### Page
** start **

A Video Vision Transformer (ViViT) model for detecting incidences of contact between between NFL players in play-by-play video footage
- Containerized project using Docker to recreate project env (including OpenCV, PyTorch, hugginface, etc...)
- Uploaded data and Docker image to AWS S3 and ECR, respectively
- Finetuned pretrained ViViT model (from hugginface) on AWS EC2 GPU-enabled instance
- Model based on ViViT: A Video Vision Transformer
Assuming you have docker installed:
-
Pull data from: https://www.kaggle.com/competitions/nfl-player-contact-detection/data
-
Store data in project directory
├── ActionRecognition <- Project directory │ ├── data <- Data directory │ ├── ... <- Data files
-
Build docker image
$cd path/to/ActionRecognition
$docker build -t action-rec:latest .
- Run docker container
$docker run -v $(pwd)/data:/usr/src/data -v $(pwd)/models:/usr/src/models -it action-rec:latest sh
- Within container: Run inference
$python inference.py
├── README.md <- Top-level README
|
├── models <- Trained and serialized models
│ ├── ...
│
├── requirements.txt <- Requirements file for reproducing the analysis environment
|
├── .dockerignore <- Files to omit when building image
│
├── Dockerfile <- Instructions for building docker image
│
├── config.yaml <- Model configurations/hyperparameters
|
├── dataset.py <- Functions and class for building dataset for model training
|
├── train.py <- Model training
|
├── inference.py <- Model inference/testing

** end **

(Collection entries)
** start **

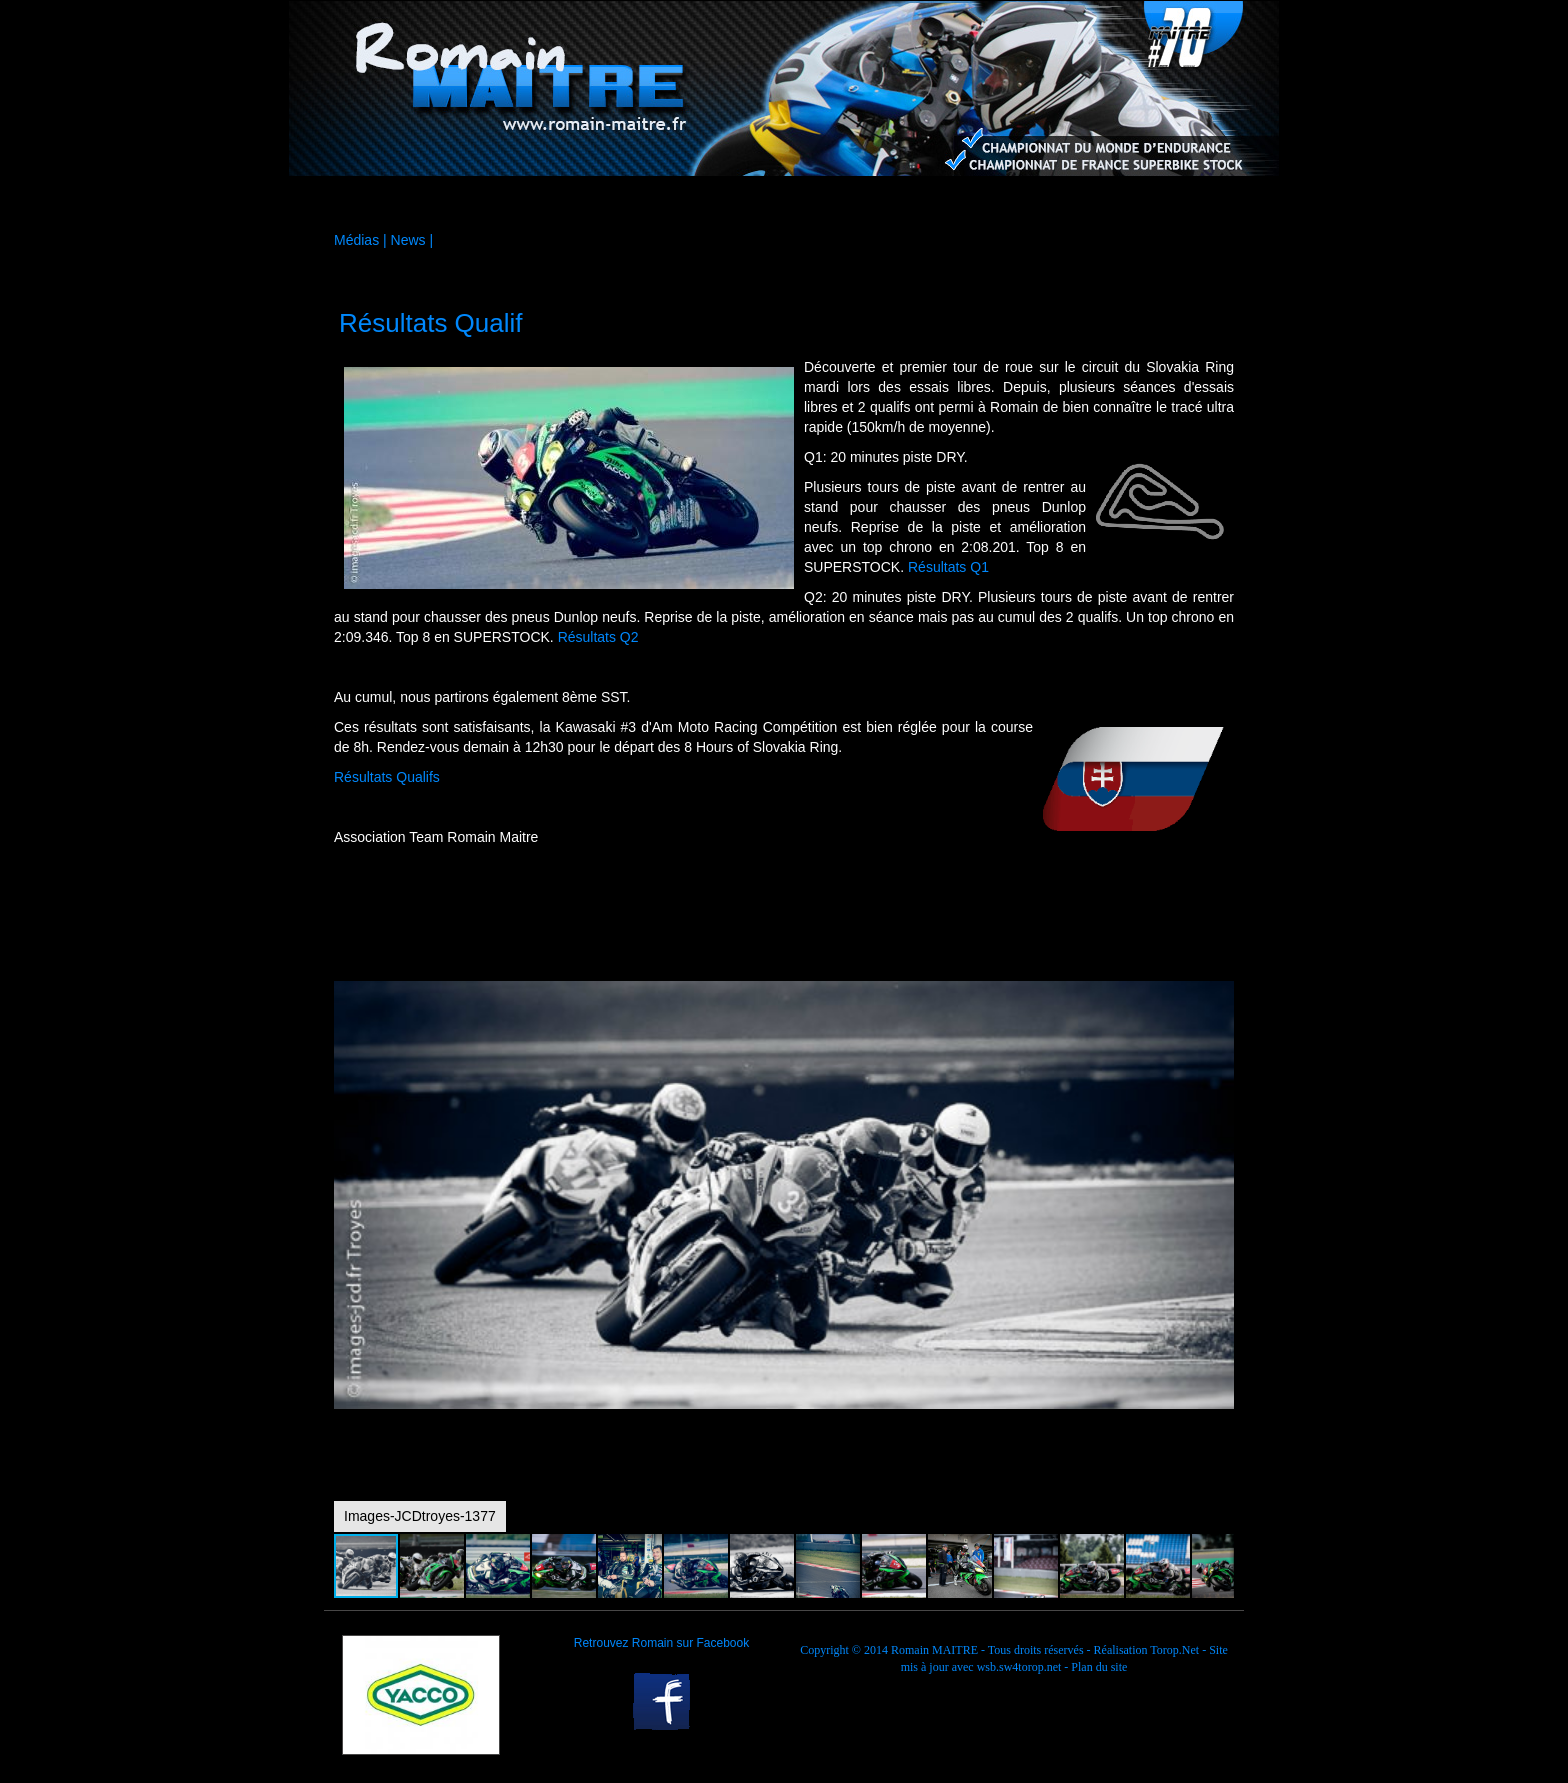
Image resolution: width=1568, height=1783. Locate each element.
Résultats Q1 (948, 567)
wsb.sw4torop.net (1019, 1667)
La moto (520, 204)
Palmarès (1045, 204)
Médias (783, 204)
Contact (1175, 204)
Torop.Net (1174, 1650)
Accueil (389, 204)
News (408, 240)
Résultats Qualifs (387, 777)
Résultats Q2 (598, 637)
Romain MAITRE (934, 1650)
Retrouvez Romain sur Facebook (661, 1643)
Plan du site (1099, 1667)
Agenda (913, 204)
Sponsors (652, 204)
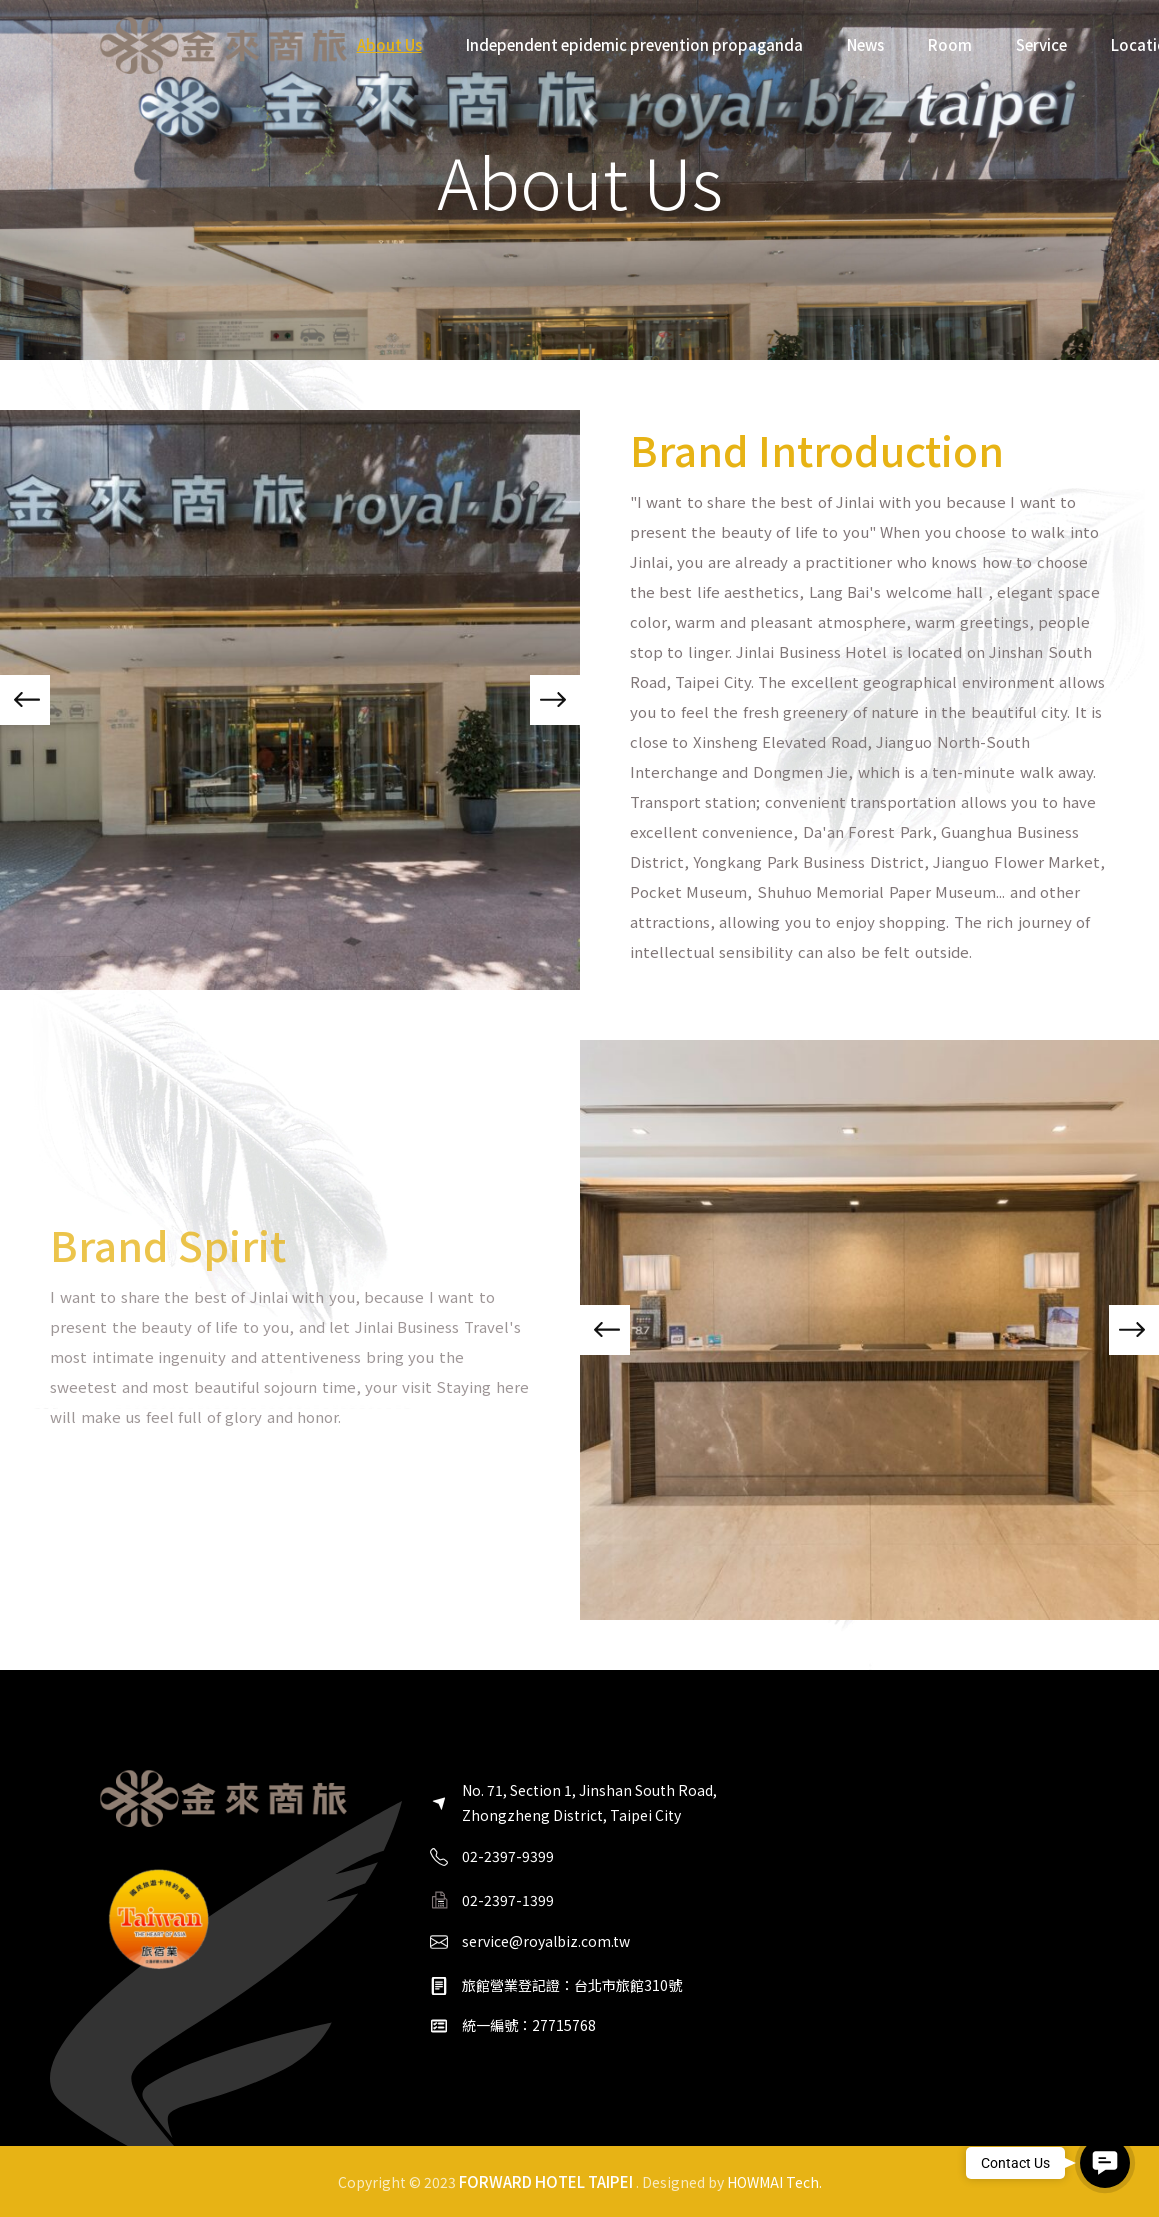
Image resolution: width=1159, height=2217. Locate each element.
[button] (25, 700)
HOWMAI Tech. (774, 2182)
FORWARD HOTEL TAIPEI (546, 2181)
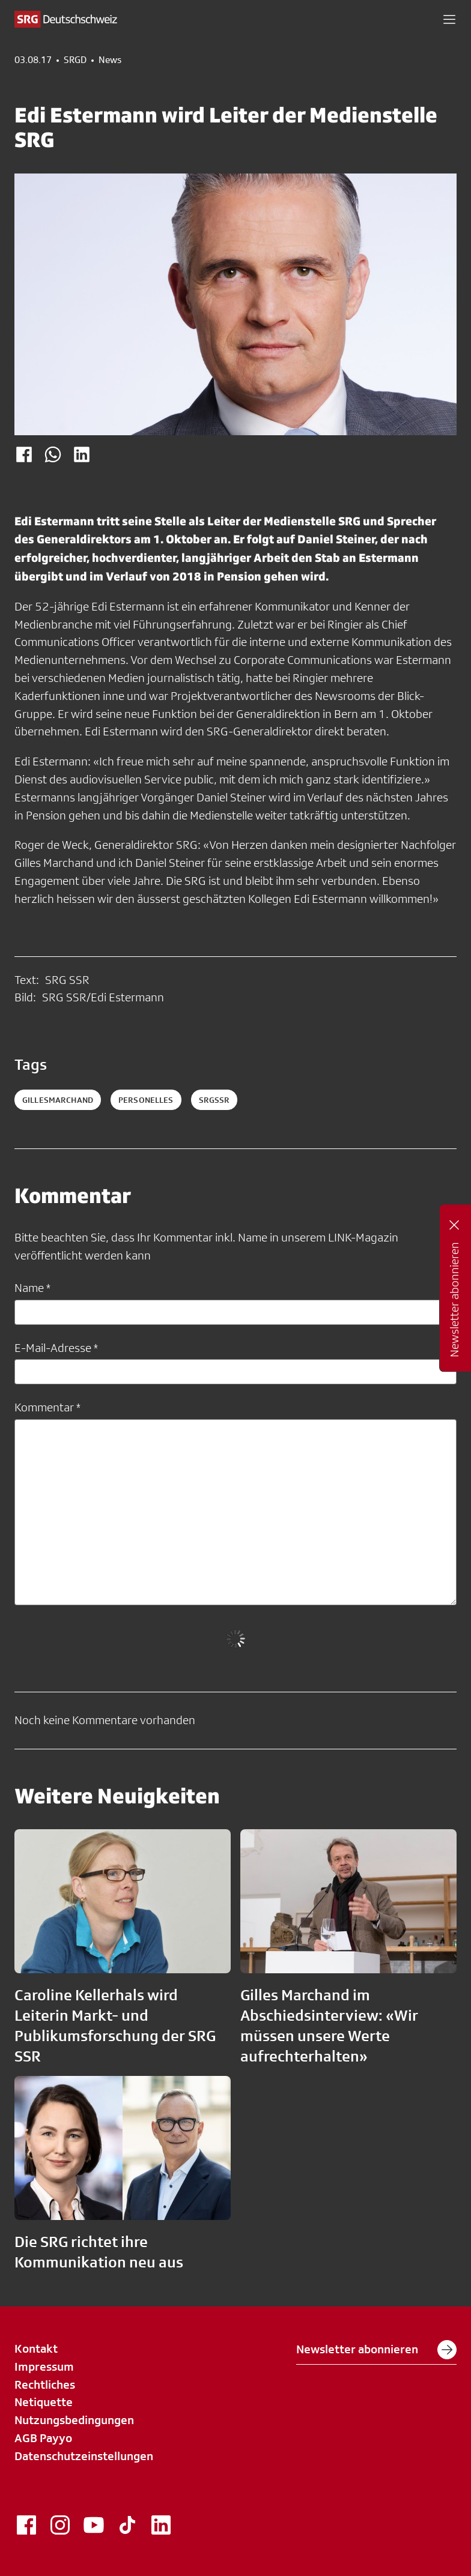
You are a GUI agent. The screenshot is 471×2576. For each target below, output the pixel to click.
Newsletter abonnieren (376, 2349)
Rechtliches (44, 2384)
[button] (449, 19)
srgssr (214, 1100)
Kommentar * (47, 1407)
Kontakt (36, 2348)
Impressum (44, 2366)
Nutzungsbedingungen (74, 2420)
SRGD (75, 60)
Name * (32, 1287)
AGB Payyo (43, 2438)
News (110, 60)
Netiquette (43, 2402)
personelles (146, 1100)
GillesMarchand (57, 1100)
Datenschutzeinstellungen (83, 2456)
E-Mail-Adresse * (56, 1347)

** end **

### Challenge A
Answer these questions using the project page.
(i) Which AWS service received the Docker image?
(ii) What name and tag does the build command assign to the image?
(iii) Which file holds the model configurations and hyperparameters?
### Challenge B
Reproduce the stretch of the project page from "- Uploaded data" through "-t action-rec:latest .", character for character.

### Task solution A
(i) ECR
(ii) action-rec:latest
(iii) config.yaml

### Task solution B
- Uploaded data and Docker image to AWS S3 and ECR, respectively
- Finetuned pretrained ViViT model (from hugginface) on AWS EC2 GPU-enabled instance
- Model based on ViViT: A Video Vision Transformer
Assuming you have docker installed:
-
Pull data from: https://www.kaggle.com/competitions/nfl-player-contact-detection/data
-
Store data in project directory
├── ActionRecognition <- Project directory │ ├── data <- Data directory │ ├── ... <- Data files
-
Build docker image
$cd path/to/ActionRecognition
$docker build -t action-rec:latest .